In 2004, after two decades working in commercial advertising, Connecticut photographer Joe Standart decided to undertake an experiment by setting up a temporary studio in a New London storefront and inviting people to come in from the street and pose for a portrait.
“I believed that a dignified portrait could change how a person perceived themselves, and if I created enough of them, it could change how the community saw itself,” Standart says on the website of his “Portrait of America” project, in which he focused on portraits of recent refugees and immigrants.
After taking 150 portraits of people in the New London community, Standart received requests to create an exhibition of his work. “I put the work where I had found the people: on the streets,” he says.
Storefront murals covered the train station and adorned the streets, sidewalks, and gallery spaces in New London. “I filled the town with a reflection of its own people,” he adds.
Standart later developed similar projects in Hartford and New Haven, and returned to New London 10 years later to update his portraits. He further developed his interest in the New London community by photographing eyes in black and white, creating intimate portraits that were then placed in storefronts. Some of those images are part of “Immigrant Eyes: Photographs by Joe Standart” now exhibited inside the William Benton Museum of Art through Oct. 16. Works exhibited outside the museum on campus are from the New Haven Green project.

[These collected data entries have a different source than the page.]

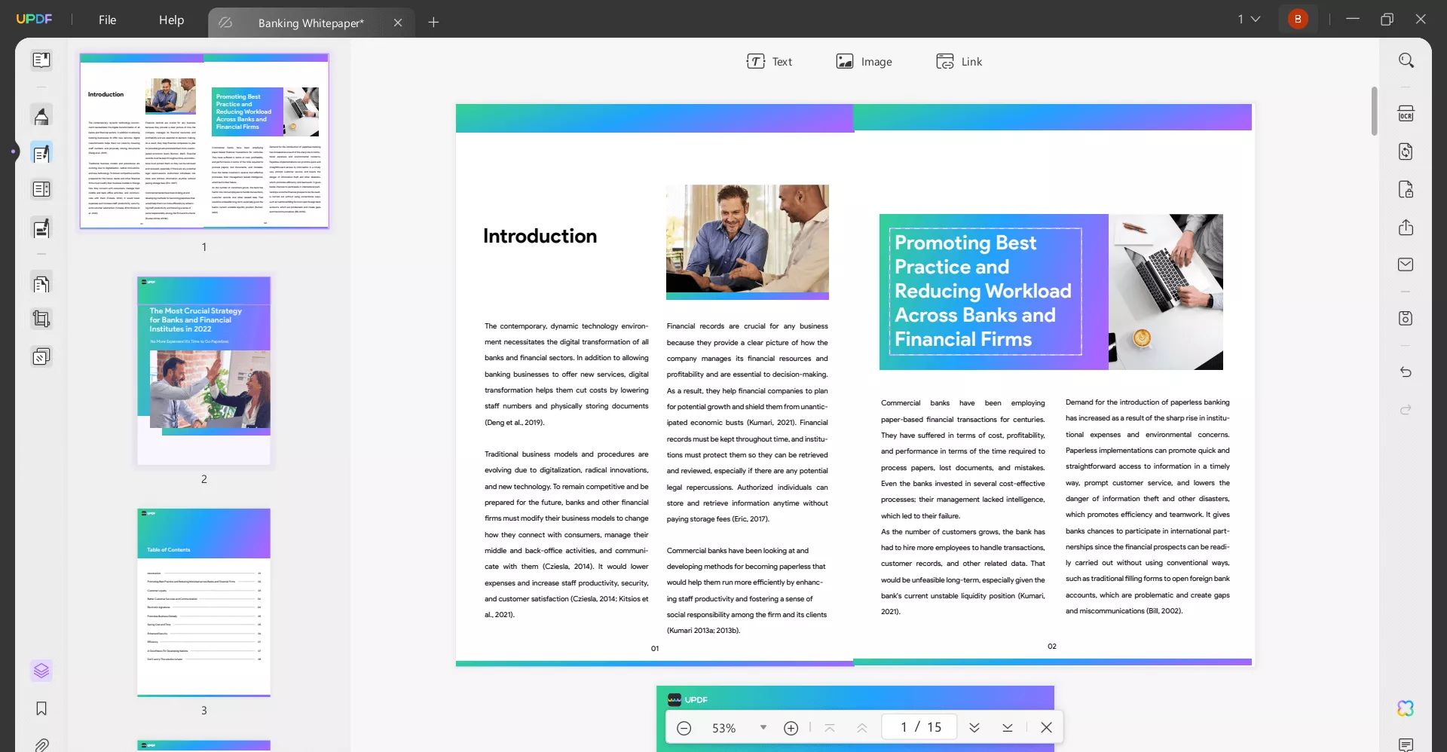
Task: Open the OCR recognition tool
Action: [1406, 114]
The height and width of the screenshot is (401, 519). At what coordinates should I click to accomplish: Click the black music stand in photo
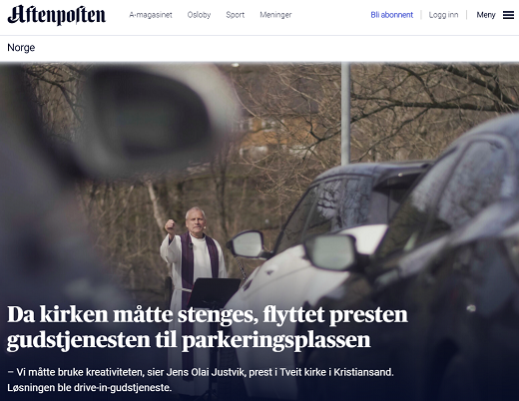pyautogui.click(x=214, y=292)
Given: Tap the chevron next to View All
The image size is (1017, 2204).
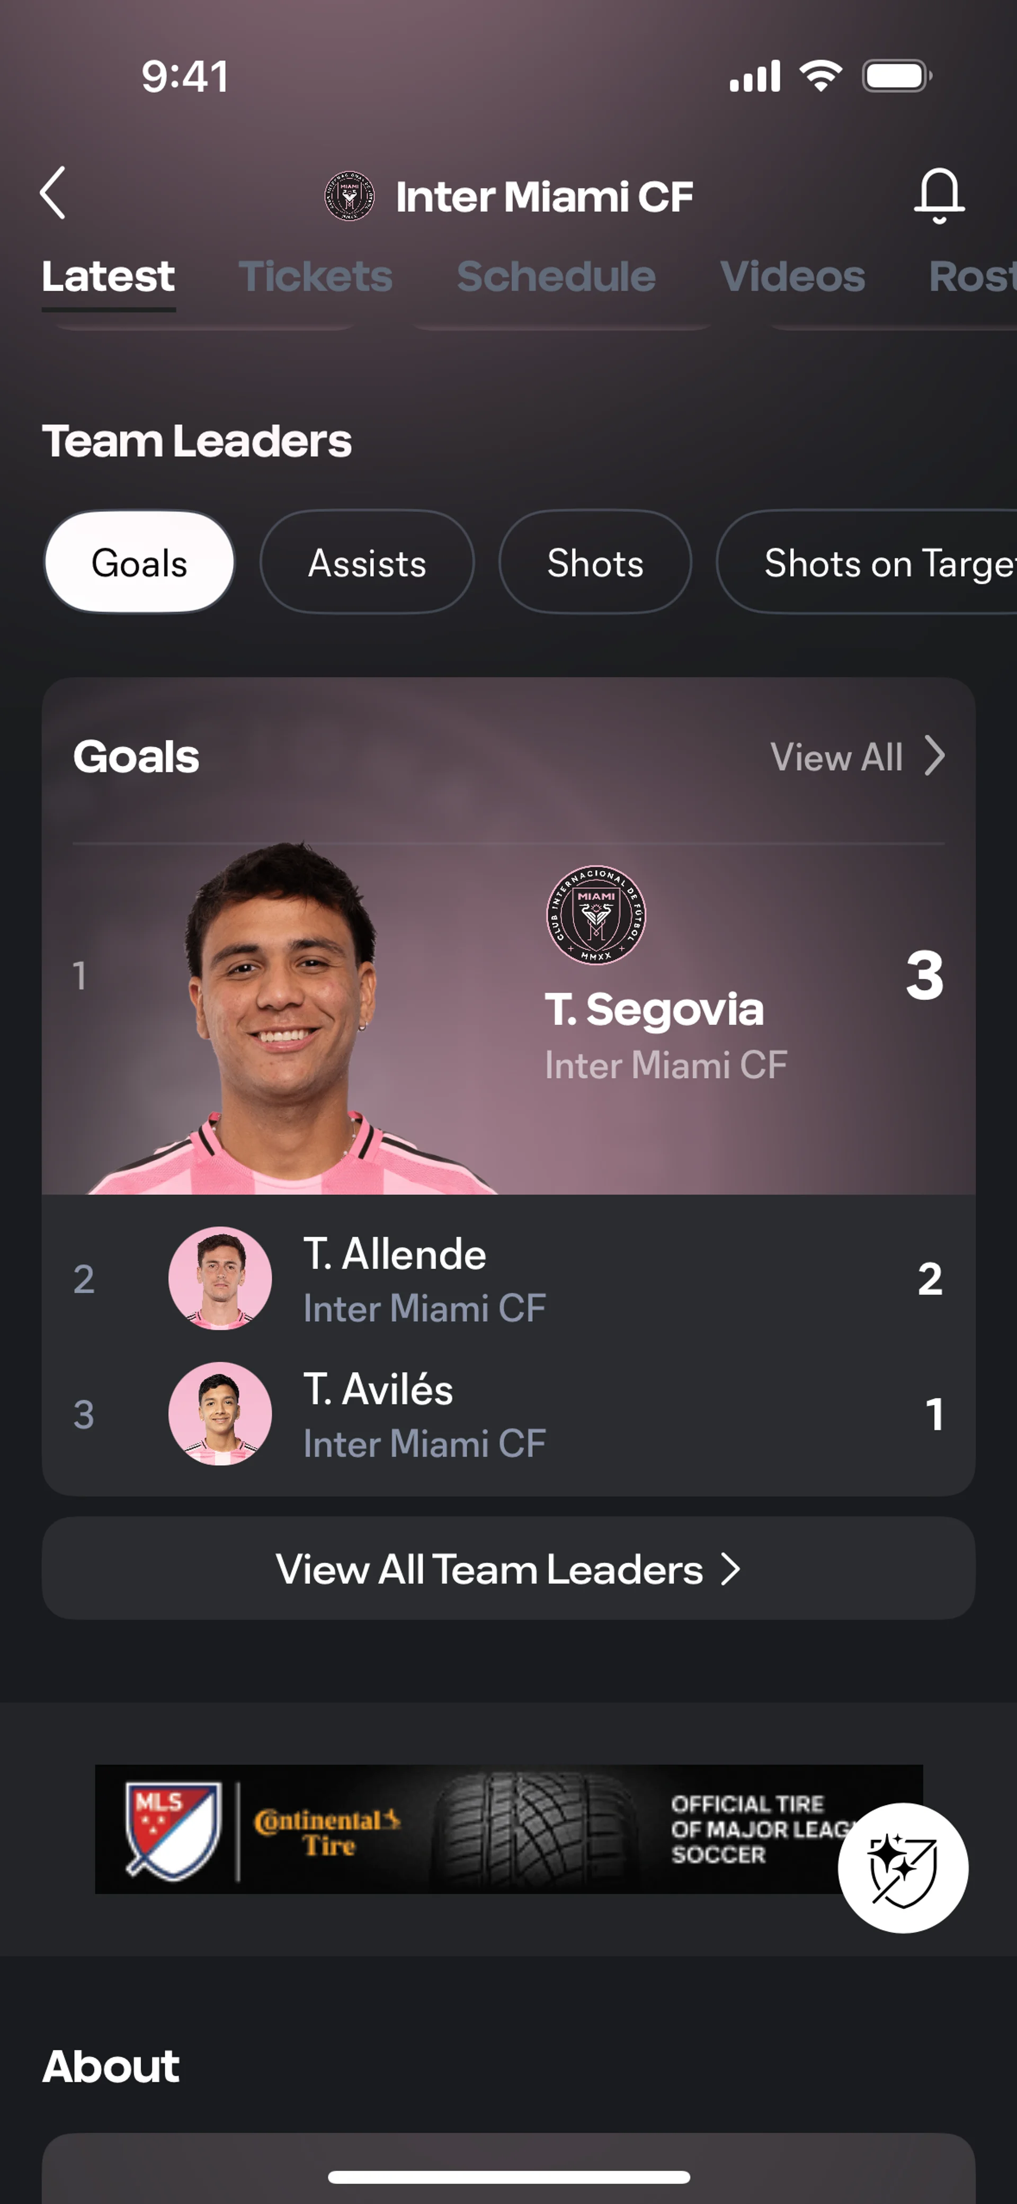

The exhibition takes its title from the large-scale black and white images focused on the eyes of Standart’s portrait subjects that appeared in storefronts, such as the wide, bulging eyes of William from Venezuela, and the long eyelashes of Maylis from Panama.
Standart also conducted interviews with his portrait subjects, which are included in a video presentation that is part of the exhibition.

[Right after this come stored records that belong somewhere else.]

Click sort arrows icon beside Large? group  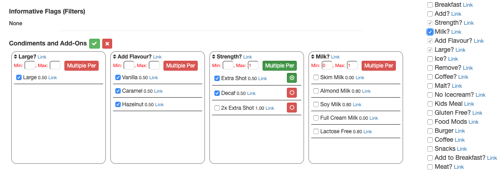tap(16, 57)
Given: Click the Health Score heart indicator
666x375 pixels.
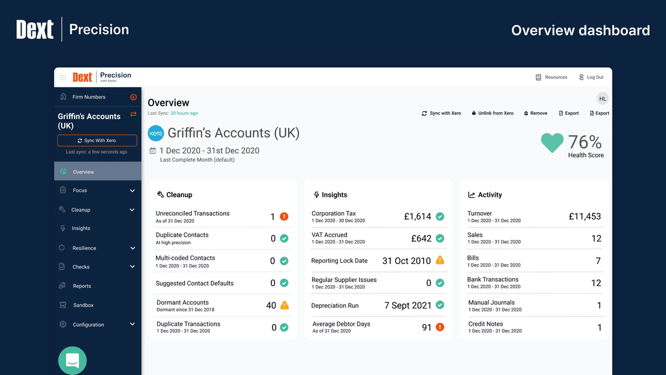Looking at the screenshot, I should point(553,143).
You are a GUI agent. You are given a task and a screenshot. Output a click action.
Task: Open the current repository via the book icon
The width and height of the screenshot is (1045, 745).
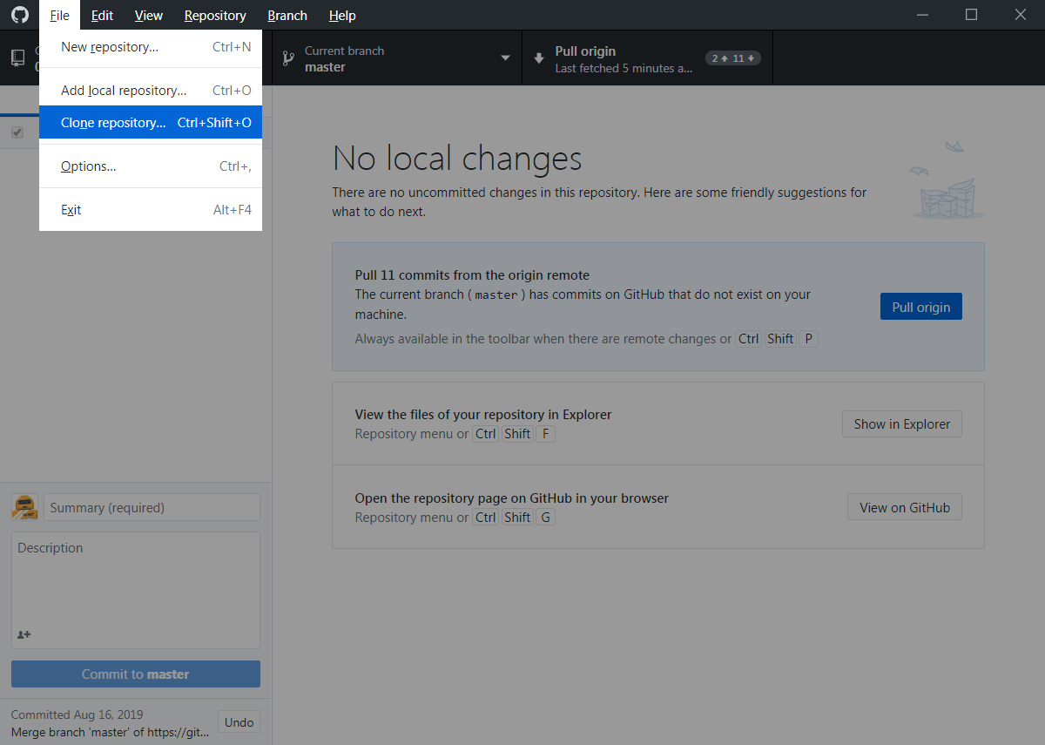[17, 57]
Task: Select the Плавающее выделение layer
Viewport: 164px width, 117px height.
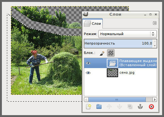Action: click(x=120, y=63)
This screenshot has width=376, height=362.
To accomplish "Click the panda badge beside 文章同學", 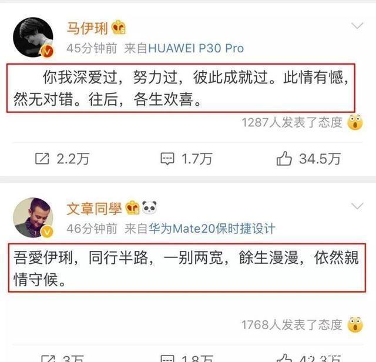I will 149,207.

Gladys, from the Democratic Republic of Congo, arrived in Connecticut in 2013. Her photo was taken at Trinity Church on the Green in New Haven. She describes how her family escaped from Congo during the war there to neighboring Burundi before arriving in the United States. At the time of her interview, she was a student majoring in strategic communication at Central Connecticut State University. She said her father’s goal was to give his children the opportunity to get an education.
Fazila, wearing a headscarf and a parka, arrived in Connecticut in 2015 and at the time of her interview was working as a receptionist. She is from Afghanistan and was married for three years when her husband was killed by the Taliban. She escaped to Pakistan and had to wait six years before she could come to the United States.
In addition to the gallery installation of portraits, several of the updated portraits are outside, in front of the museum, and in The Albert E. Waugh Sundial Garden between the Rowe Center for Undergraduate Education and the Charles B. Gentry Building.